Demonstration against the Far-Right Party in Paris, France. © Basile Barjon / Greenpeace
© Basile Barjon / Greenpeace

Greenpeace Italia sostiene convintamente la manifestazione che si terrà a Roma sabato 31 maggio contro l’adozione dell’ennesimo “decreto sicurezza”, prevista il prossimo 11 giugno, l’ultimo di una sequenza di interventi legislativi, sempre più lesivi della democrazia, inanellati negli anni da governi di ogni colore. 

L’organizzazione ambientalista e pacifista ritiene che occorra opporsi alle mire liberticide di simili provvedimenti, che mirano a potenziare la repressione, inasprendo le pene già esistenti e istituendo nuovi reati legati all’ordine pubblico. Per denunciare questa deriva, tantissime associazioni e organizzazioni della società civile, inclusa Greenpeace Italia, hanno firmato una lettera veicolata dall’European Civic Forum che chiede al Commissario europeo alla Giustizia, Michael McGrath, di intervenire con ogni strumento: dall’intervento diplomatico sulle Autorità Italiane, all’inserimento dell’Italia nel Rule of Law Report 2025, fino alla verifica di eventuali violazioni al Diritto comunitario con la conseguente apertura di una procedura d’infrazione, come già avvenuto per l’Ungheria.

In Italia e in altri Paesi, gli spazi democratici per le proteste non violente si stanno restringendo sempre più e alle norme liberticide si aggiungono anche strategie legali come le SLAPP (Strategic Lawsuit Against Public Participation, cause strategiche contro la pubblica partecipazione). Note nel nostro Paese come “liti temerarie”, hanno il solo obiettivo di strangolare economicamente chi protesta. Come avvenuto di recente anche negli Stati Uniti, dove una giuria di nove persone della Contea di Morton, in Nord Dakota, ha emesso un verdetto sulla causa temeraria e infondata mossa da Energy Transfer contro Greenpeace negli Stati Uniti (Greenpeace Inc e Greenpeace Fund) e Greenpeace International, condannando l’organizzazione a pagare oltre 660 milioni di dollari solo per aver espresso contrarietà alla realizzazione di  un oleodotto. 

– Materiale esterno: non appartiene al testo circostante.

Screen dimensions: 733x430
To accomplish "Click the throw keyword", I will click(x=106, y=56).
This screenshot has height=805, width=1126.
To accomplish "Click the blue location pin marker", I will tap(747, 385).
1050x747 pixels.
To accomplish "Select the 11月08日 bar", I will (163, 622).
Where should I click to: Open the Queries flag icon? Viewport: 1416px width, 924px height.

In Italia, nel silenzio della gran parte dei media, la compagnia petrolifera ENI ricorre spesso alle SLAPP per zittire il dissenso o le critiche nei suoi confronti. Lo scorso ottobre è toccato a Greenpeace Italia, Greenpeace Paesi Bassi e ReCommon ricevere da parte di ENI un atto di citazione per presunta diffamazione. L’azienda ha citato in giudizio le due organizzazioni perché, a suo dire, avrebbero messo in piedi “una campagna d’odio” nei suoi confronti. Le due organizzazioni stigmatizzano l’attacco giudiziario di ENI come un tentativo per spostare l’attenzione dalla Giusta Causa – il primo contenzioso climatico mai lanciato in Italia contro una società di diritto privato – da loro intentata contro l’azienda nel maggio 2023 e ora pendente davanti alle Sezioni Unite civili della Corte di Cassazione.

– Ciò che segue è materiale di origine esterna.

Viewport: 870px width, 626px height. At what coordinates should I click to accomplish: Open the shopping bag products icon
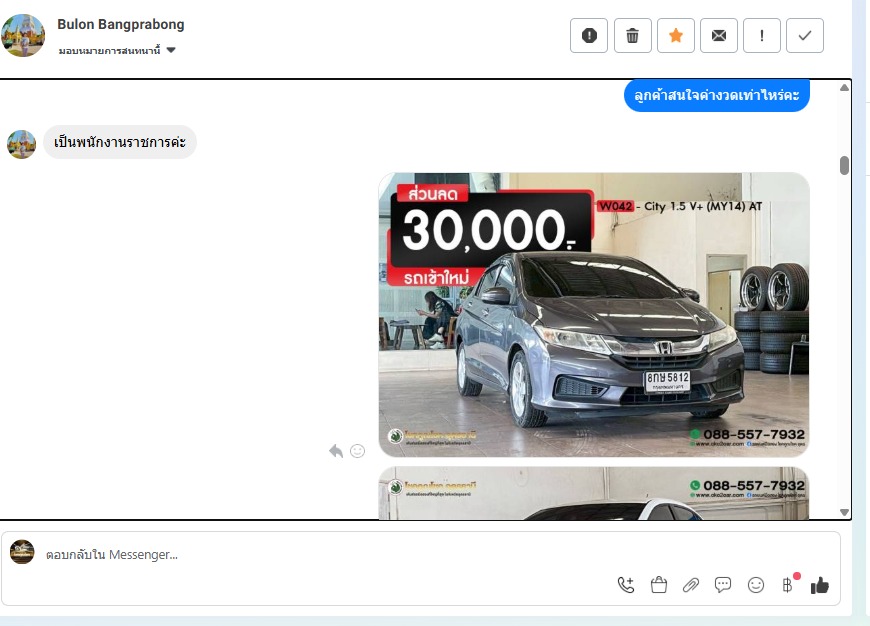point(658,585)
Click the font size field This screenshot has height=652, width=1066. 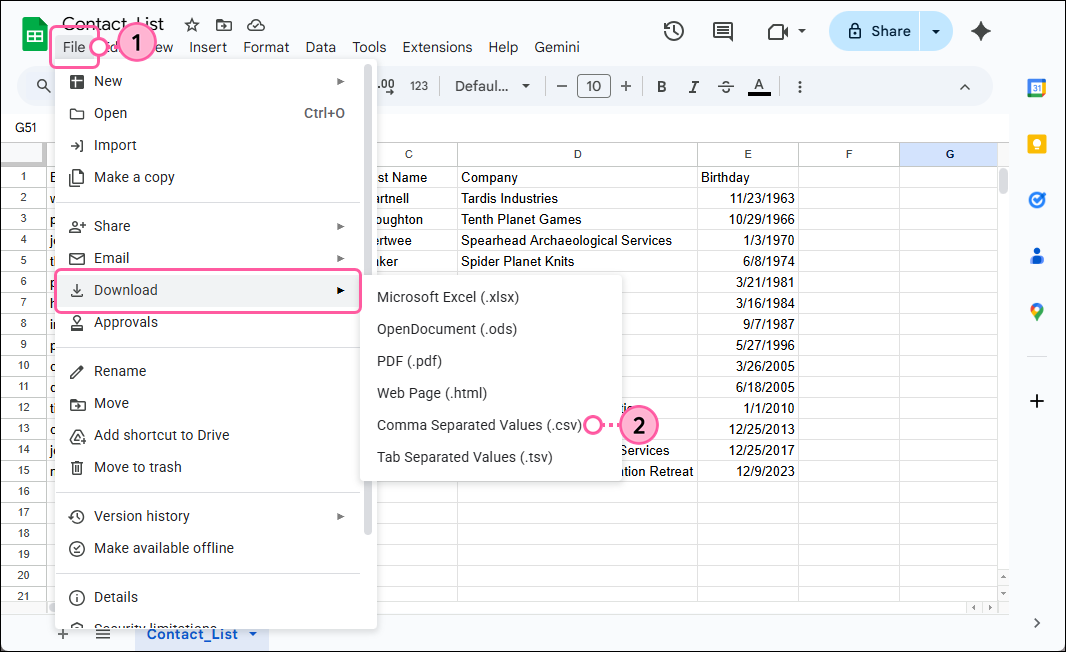point(593,87)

A modo suo, il Decreto Legge 48/2025 interviene sia sul versante “repressivo” –  introducendo inquietanti reati come l’introduzione del reato di “resistenza passiva” – sia dal punto di vista degli inasprimenti di pena (anche pecuniari) contro chi protesta in modo nonviolento. Secondo Greenpeace Italia ci troviamo di fronte all’incapacità da parte della classe politica di affrontare problemi epocali come la crisi climatica, preferendo punire e zittire chi osa protestare per chiedere quel cambiamento di cui avremmo urgente bisogno.